Blog #3 : Current Progress Update

   Our team has changed projects a few times, but we're finally settled and approved for our latest: a multi-spindle that you can use for removing and installing lug nuts! Since our progress report presentation, we've finalized the vehicle we're going to model the deign off. This is the most important step, primarily because of how many unique factors the vehicle demands. Specific spindle arrangements, differing depths, manufacturer keys, housing size and geometry, and simple availability have enormous impacts on the specifications the multi-spindle would have. From this, we've created a CAD of initial designs that we want to iterate upon as we explore options regarding the torque issue. One design was a single-driver gear and the other was a drive shaft with multiple driver gears. Each design is still in its preliminary phases, but we are continuously working on refining them. Currently, we are looking into what gears we can purchase since the machinist cannot manufacture gears for us. This means that in our design we have to accommodate prefabricated gears so we can make the device without needing specific gears that would drive the cost of the device up. 

Figure 1. Initial Preliminary Design Concepts

Figure 2. Alternative design concept of drive shaft with multiple gears

Figure 3. Second alternative design concept using the shaft itself to rotate driven gears

The torque issue: multi-spindle tools exist, but suffer from one particular problem that prevents their use in professional settings. Distribution of torque among the lug nuts is uneven, and we believe we’ve isolated the cause to be tolerance. We intuit that physical gaps in the gears result in something of a kinematic chain, resulting in the ‘first’ gear being prioritized. The priority nut is over tightened, and the rest are loose. We’re investigating ways to circumvent this issue through creative arrangements of the gears. Our initial design concept is based on connecting the gears that turn the nut more directly to the driver shaft, as opposed to typical designs that indirectly affect the nut gears.

   We hope to have a CAD finished, meaning that the gear selection would be complete and the materials we plan to use would be finalized. This is so we can create a prototype to check alignment and any unforeseeable design kinks we have to work out.

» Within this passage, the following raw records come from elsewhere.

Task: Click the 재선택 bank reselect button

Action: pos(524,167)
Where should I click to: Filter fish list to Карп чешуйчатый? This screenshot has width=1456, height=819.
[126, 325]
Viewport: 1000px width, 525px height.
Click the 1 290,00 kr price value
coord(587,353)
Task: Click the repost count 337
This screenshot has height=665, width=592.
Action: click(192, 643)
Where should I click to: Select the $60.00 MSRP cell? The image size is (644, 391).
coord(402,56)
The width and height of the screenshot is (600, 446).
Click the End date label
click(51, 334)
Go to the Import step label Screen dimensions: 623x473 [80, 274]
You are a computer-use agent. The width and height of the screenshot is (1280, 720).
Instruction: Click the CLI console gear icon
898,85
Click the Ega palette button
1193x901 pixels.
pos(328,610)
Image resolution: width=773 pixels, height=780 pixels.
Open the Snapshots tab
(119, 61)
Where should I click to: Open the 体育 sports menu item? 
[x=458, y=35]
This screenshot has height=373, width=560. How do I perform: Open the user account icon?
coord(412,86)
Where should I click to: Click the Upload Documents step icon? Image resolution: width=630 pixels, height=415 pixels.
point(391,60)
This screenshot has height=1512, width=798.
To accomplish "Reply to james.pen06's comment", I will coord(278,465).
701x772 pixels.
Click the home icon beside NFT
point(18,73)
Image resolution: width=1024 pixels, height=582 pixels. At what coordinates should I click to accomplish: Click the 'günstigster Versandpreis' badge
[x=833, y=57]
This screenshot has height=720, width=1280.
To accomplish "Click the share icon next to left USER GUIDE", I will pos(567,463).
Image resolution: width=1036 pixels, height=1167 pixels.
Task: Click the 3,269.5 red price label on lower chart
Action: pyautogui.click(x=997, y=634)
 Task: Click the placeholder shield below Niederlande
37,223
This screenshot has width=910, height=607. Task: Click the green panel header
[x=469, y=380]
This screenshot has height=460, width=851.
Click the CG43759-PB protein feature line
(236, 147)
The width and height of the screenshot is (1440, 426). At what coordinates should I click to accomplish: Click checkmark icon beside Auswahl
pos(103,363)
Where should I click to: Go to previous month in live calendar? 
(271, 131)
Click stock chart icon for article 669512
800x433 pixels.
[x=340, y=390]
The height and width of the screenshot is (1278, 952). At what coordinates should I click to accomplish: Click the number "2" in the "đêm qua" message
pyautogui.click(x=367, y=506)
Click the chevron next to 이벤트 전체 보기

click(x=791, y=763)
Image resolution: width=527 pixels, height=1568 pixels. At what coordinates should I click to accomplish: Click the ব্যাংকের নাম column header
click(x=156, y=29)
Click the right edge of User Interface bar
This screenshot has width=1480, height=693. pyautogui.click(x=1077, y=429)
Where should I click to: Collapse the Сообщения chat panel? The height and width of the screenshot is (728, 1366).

From the CAD drawings, we also need to purchase the potentiometers and attempt to create the testing apparatus to get some metrics on performance that we can use to indicate improvement.

   We see finalizing the CAD as an obstacle, but the biggest obstacle we currently face is the upcoming workload. We are all busy with finals, projects, organizations, and capstone. Some team members are also taking 6 courses this semester, each of which is currently a buzz as the semester approaches a close. Our time is being stretched thin, and it is up to us to prioritize our time wisely to maintain consistency in progress. We have set aside time each week where we will meet and work together to help manage our time better. Also, we are transparent with each other about what we have worked on and what other things we have to do, so we can understand what is reasonable for us to work on in the given time.